Digital downloads are continuing their downward spiral, with revenues falling just over 25% to $1.3bn last year, according to RIAA 2017 revenue statistics. That means physical product revenues have trumped those from digital music downloads for the first time since 2011.
It’s no newsflash perhaps - after all, vinyl sales started surpassing digital downloads in 2016. Apple has recently scrapped its iTunes LP download format, and Music Business Worldwide has previously been quite clear about it: “If single-track sales continue to fall at this rate, purchases from download stores such as iTunes would be non-existent by 2020.”

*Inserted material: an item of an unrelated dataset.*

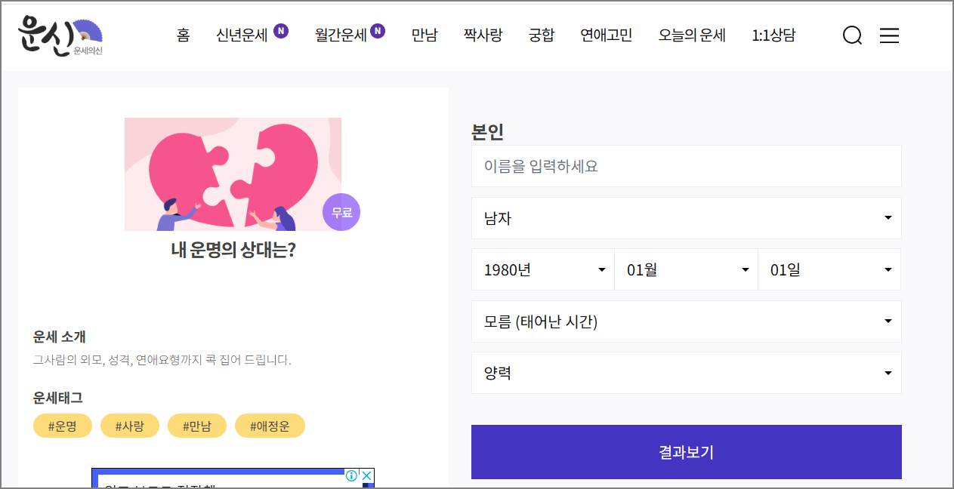Click the name input field
The height and width of the screenshot is (489, 954).
pyautogui.click(x=686, y=165)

Shipments of physical products as a collective also decreased 4% to $1.5bn in 2017, although on the plus side that’s almost half the rate of decline than in recent years - last year’s report for 2016 showed a 20.5 per cent drop in music downloads and a 7.6 per cent decline in revenue from physical formats.
That’s through no fault of vinyl, which continues to be the leading light of physical formats (natch), with revenues up 10% to $395 million. CDs continue to decline, however, falling 6% in 2017 to $1.1 billion.
But downloads and phyical formats are still in the shadow of music streaming. While revenues from physical products made up 17% of the industry total in 2017, that for the ever-growing streaming platforms made up the bulk (65%), with paid subscriptions currently the industry’s biggest growth driver.